§ Problem to solve
All the entries below should be reproduced exactly.

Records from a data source
= = = =
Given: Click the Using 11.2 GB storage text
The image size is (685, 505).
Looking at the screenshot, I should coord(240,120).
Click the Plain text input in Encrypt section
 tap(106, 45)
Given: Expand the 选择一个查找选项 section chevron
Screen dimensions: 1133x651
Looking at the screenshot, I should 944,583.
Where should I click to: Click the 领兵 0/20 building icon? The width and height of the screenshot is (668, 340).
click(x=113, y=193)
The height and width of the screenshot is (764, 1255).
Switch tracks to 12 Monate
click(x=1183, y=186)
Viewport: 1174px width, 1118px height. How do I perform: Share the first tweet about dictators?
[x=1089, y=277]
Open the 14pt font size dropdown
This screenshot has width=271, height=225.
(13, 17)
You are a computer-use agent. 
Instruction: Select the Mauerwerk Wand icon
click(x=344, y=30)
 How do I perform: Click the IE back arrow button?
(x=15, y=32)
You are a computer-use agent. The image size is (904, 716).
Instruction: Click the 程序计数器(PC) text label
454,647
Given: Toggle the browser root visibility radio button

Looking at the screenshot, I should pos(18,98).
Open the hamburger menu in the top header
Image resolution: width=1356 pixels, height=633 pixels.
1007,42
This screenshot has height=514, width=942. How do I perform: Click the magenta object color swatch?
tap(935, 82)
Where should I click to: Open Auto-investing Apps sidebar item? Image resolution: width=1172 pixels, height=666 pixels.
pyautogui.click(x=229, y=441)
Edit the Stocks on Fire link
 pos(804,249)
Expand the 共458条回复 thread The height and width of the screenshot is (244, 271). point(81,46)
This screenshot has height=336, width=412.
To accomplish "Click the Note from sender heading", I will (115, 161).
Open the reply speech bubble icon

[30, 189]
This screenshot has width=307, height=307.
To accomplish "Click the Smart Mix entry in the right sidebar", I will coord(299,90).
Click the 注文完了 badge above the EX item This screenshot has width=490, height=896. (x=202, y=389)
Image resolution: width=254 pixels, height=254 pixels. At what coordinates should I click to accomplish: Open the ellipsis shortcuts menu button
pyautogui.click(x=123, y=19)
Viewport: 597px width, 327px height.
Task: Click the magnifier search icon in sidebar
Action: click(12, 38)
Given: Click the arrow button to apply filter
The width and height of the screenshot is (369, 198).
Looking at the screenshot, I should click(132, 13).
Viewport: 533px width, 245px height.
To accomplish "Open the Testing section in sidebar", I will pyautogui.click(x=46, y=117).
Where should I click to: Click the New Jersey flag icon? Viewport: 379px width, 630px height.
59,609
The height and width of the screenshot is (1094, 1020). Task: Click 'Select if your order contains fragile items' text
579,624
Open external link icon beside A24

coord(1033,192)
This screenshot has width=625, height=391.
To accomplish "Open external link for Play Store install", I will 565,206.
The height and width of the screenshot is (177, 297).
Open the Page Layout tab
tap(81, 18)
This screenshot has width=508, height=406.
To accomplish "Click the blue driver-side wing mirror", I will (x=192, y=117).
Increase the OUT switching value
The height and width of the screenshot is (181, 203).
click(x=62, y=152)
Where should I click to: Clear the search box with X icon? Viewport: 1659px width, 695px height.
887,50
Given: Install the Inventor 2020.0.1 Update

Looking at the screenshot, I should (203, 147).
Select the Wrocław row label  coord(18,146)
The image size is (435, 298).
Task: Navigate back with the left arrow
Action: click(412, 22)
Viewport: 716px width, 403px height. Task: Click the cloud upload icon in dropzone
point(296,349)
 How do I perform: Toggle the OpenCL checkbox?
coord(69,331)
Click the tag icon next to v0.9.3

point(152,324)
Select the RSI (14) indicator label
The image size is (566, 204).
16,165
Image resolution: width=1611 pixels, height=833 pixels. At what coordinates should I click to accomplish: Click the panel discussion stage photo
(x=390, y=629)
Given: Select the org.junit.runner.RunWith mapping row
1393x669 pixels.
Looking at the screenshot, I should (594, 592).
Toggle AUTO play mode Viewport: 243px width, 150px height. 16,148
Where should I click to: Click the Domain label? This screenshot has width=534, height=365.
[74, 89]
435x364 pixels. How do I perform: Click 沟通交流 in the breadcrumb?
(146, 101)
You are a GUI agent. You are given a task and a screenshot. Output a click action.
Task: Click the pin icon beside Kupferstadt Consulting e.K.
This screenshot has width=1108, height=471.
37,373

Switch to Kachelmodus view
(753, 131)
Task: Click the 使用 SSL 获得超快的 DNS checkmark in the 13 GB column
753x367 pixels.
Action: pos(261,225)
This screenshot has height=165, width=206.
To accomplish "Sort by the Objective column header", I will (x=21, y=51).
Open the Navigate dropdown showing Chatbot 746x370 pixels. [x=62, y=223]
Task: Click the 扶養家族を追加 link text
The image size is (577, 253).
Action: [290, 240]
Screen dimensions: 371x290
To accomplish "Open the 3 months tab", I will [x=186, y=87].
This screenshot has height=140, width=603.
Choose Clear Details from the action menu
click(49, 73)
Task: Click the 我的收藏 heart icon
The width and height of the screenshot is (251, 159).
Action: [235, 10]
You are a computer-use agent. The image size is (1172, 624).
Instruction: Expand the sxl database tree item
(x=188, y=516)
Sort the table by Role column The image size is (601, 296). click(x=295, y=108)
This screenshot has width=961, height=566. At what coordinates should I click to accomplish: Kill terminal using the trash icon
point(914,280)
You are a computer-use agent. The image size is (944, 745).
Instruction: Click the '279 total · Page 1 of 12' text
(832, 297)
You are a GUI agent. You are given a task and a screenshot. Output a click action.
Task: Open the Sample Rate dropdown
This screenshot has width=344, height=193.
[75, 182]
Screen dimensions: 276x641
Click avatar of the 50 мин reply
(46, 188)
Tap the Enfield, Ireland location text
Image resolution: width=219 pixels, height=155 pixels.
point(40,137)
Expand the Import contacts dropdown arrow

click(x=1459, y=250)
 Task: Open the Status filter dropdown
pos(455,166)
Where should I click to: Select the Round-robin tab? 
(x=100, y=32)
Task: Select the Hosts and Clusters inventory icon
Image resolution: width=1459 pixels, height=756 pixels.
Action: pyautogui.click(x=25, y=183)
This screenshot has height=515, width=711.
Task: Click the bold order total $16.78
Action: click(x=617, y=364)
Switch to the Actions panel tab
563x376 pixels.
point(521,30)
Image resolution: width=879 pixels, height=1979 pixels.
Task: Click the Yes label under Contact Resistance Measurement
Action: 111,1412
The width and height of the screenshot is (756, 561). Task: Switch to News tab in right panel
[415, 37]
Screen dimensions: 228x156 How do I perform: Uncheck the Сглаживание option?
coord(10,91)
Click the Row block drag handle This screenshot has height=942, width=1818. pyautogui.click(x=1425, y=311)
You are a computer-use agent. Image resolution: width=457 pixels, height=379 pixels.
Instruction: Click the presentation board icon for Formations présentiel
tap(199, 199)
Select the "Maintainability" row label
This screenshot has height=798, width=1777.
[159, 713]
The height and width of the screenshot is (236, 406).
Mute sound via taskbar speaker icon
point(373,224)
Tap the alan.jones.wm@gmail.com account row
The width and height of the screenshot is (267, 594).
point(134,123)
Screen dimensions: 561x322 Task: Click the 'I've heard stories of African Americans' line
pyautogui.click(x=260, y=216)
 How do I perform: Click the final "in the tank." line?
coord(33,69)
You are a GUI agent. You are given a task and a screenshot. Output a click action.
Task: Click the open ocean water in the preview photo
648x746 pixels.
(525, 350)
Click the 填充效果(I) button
= = = =
§ Exercise solution
Given: Click the Using 11.2 GB storage text
The image size is (685, 505).
Looking at the screenshot, I should coord(240,120).
Click the Plain text input in Encrypt section
 tap(106, 45)
Given: Expand the 选择一个查找选项 section chevron
Screen dimensions: 1133x651
Looking at the screenshot, I should 944,583.
Where should I click to: Click the 领兵 0/20 building icon? The width and height of the screenshot is (668, 340).
click(x=113, y=193)
The height and width of the screenshot is (764, 1255).
Switch tracks to 12 Monate
click(x=1183, y=186)
Viewport: 1174px width, 1118px height. How do I perform: Share the first tweet about dictators?
[x=1089, y=277]
Open the 14pt font size dropdown
This screenshot has width=271, height=225.
(13, 17)
You are a computer-use agent. 
Instruction: Select the Mauerwerk Wand icon
click(x=344, y=30)
 How do I perform: Click the IE back arrow button?
(x=15, y=32)
You are a computer-use agent. The image size is (904, 716).
Instruction: Click the 程序计数器(PC) text label
454,647
Given: Toggle the browser root visibility radio button

Looking at the screenshot, I should pos(18,98).
Open the hamburger menu in the top header
Image resolution: width=1356 pixels, height=633 pixels.
1007,42
This screenshot has height=514, width=942. How do I perform: Click the magenta object color swatch?
tap(935, 82)
Where should I click to: Open Auto-investing Apps sidebar item? Image resolution: width=1172 pixels, height=666 pixels.
pyautogui.click(x=229, y=441)
Edit the Stocks on Fire link
 pos(804,249)
Expand the 共458条回复 thread The height and width of the screenshot is (244, 271). point(81,46)
This screenshot has height=336, width=412.
To accomplish "Click the Note from sender heading", I will (115, 161).
Open the reply speech bubble icon

[30, 189]
This screenshot has width=307, height=307.
To accomplish "Click the Smart Mix entry in the right sidebar", I will coord(299,90).
Click the 注文完了 badge above the EX item This screenshot has width=490, height=896. (x=202, y=389)
Image resolution: width=254 pixels, height=254 pixels. At what coordinates should I click to accomplish: Open the ellipsis shortcuts menu button
pyautogui.click(x=123, y=19)
Viewport: 597px width, 327px height.
Task: Click the magnifier search icon in sidebar
Action: click(12, 38)
Given: Click the arrow button to apply filter
The width and height of the screenshot is (369, 198).
Looking at the screenshot, I should click(132, 13).
Viewport: 533px width, 245px height.
To accomplish "Open the Testing section in sidebar", I will pyautogui.click(x=46, y=117).
Where should I click to: Click the New Jersey flag icon? Viewport: 379px width, 630px height.
59,609
The height and width of the screenshot is (1094, 1020). Task: Click 'Select if your order contains fragile items' text
579,624
Open external link icon beside A24

coord(1033,192)
This screenshot has width=625, height=391.
To accomplish "Open external link for Play Store install", I will 565,206.
The height and width of the screenshot is (177, 297).
Open the Page Layout tab
tap(81, 18)
This screenshot has width=508, height=406.
To accomplish "Click the blue driver-side wing mirror", I will (x=192, y=117).
Increase the OUT switching value
The height and width of the screenshot is (181, 203).
click(x=62, y=152)
Where should I click to: Clear the search box with X icon? Viewport: 1659px width, 695px height.
887,50
Given: Install the Inventor 2020.0.1 Update

Looking at the screenshot, I should (203, 147).
Select the Wrocław row label  coord(18,146)
The image size is (435, 298).
Task: Navigate back with the left arrow
Action: click(412, 22)
Viewport: 716px width, 403px height. Task: Click the cloud upload icon in dropzone
point(296,349)
 How do I perform: Toggle the OpenCL checkbox?
coord(69,331)
Click the tag icon next to v0.9.3

point(152,324)
Select the RSI (14) indicator label
The image size is (566, 204).
16,165
Image resolution: width=1611 pixels, height=833 pixels. At what coordinates should I click to accomplish: Click the panel discussion stage photo
(x=390, y=629)
Given: Select the org.junit.runner.RunWith mapping row
1393x669 pixels.
Looking at the screenshot, I should (594, 592).
Toggle AUTO play mode Viewport: 243px width, 150px height. 16,148
Where should I click to: Click the Domain label? This screenshot has width=534, height=365.
[74, 89]
435x364 pixels. How do I perform: Click 沟通交流 in the breadcrumb?
(146, 101)
You are a GUI agent. You are given a task and a screenshot. Output a click action.
Task: Click the pin icon beside Kupferstadt Consulting e.K.
This screenshot has width=1108, height=471.
37,373

Switch to Kachelmodus view
(753, 131)
Task: Click the 使用 SSL 获得超快的 DNS checkmark in the 13 GB column
753x367 pixels.
Action: pos(261,225)
This screenshot has height=165, width=206.
To accomplish "Sort by the Objective column header", I will (x=21, y=51).
Open the Navigate dropdown showing Chatbot 746x370 pixels. [x=62, y=223]
Task: Click the 扶養家族を追加 link text
The image size is (577, 253).
Action: [290, 240]
Screen dimensions: 371x290
To accomplish "Open the 3 months tab", I will [x=186, y=87].
This screenshot has height=140, width=603.
Choose Clear Details from the action menu
click(49, 73)
Task: Click the 我的收藏 heart icon
The width and height of the screenshot is (251, 159).
Action: [235, 10]
You are a computer-use agent. The image size is (1172, 624).
Instruction: Expand the sxl database tree item
(x=188, y=516)
Sort the table by Role column The image size is (601, 296). click(x=295, y=108)
This screenshot has width=961, height=566. At what coordinates should I click to accomplish: Kill terminal using the trash icon
point(914,280)
You are a computer-use agent. The image size is (944, 745).
Instruction: Click the '279 total · Page 1 of 12' text
(832, 297)
You are a GUI agent. You are given a task and a screenshot. Output a click action.
Task: Open the Sample Rate dropdown
This screenshot has width=344, height=193.
[75, 182]
Screen dimensions: 276x641
Click avatar of the 50 мин reply
(46, 188)
Tap the Enfield, Ireland location text
Image resolution: width=219 pixels, height=155 pixels.
point(40,137)
Expand the Import contacts dropdown arrow

click(x=1459, y=250)
 Task: Open the Status filter dropdown
pos(455,166)
Where should I click to: Select the Round-robin tab? 
(x=100, y=32)
Task: Select the Hosts and Clusters inventory icon
Image resolution: width=1459 pixels, height=756 pixels.
Action: pyautogui.click(x=25, y=183)
This screenshot has height=515, width=711.
Task: Click the bold order total $16.78
Action: click(x=617, y=364)
Switch to the Actions panel tab
563x376 pixels.
point(521,30)
Image resolution: width=879 pixels, height=1979 pixels.
Task: Click the Yes label under Contact Resistance Measurement
Action: 111,1412
The width and height of the screenshot is (756, 561). Task: Switch to News tab in right panel
[415, 37]
Screen dimensions: 228x156 How do I perform: Uncheck the Сглаживание option?
coord(10,91)
Click the Row block drag handle This screenshot has height=942, width=1818. pyautogui.click(x=1425, y=311)
You are a computer-use agent. Image resolution: width=457 pixels, height=379 pixels.
Instruction: Click the presentation board icon for Formations présentiel
tap(199, 199)
Select the "Maintainability" row label
This screenshot has height=798, width=1777.
[159, 713]
The height and width of the screenshot is (236, 406).
Mute sound via taskbar speaker icon
point(373,224)
Tap the alan.jones.wm@gmail.com account row
The width and height of the screenshot is (267, 594).
point(134,123)
Screen dimensions: 561x322 Task: Click the 'I've heard stories of African Americans' line
pyautogui.click(x=260, y=216)
 How do I perform: Click the final "in the tank." line?
coord(33,69)
You are a GUI agent. You are given a task and a screenshot. Output a click action.
Task: Click the open ocean water in the preview photo
648x746 pixels.
(525, 350)
Click the 填充效果(I) button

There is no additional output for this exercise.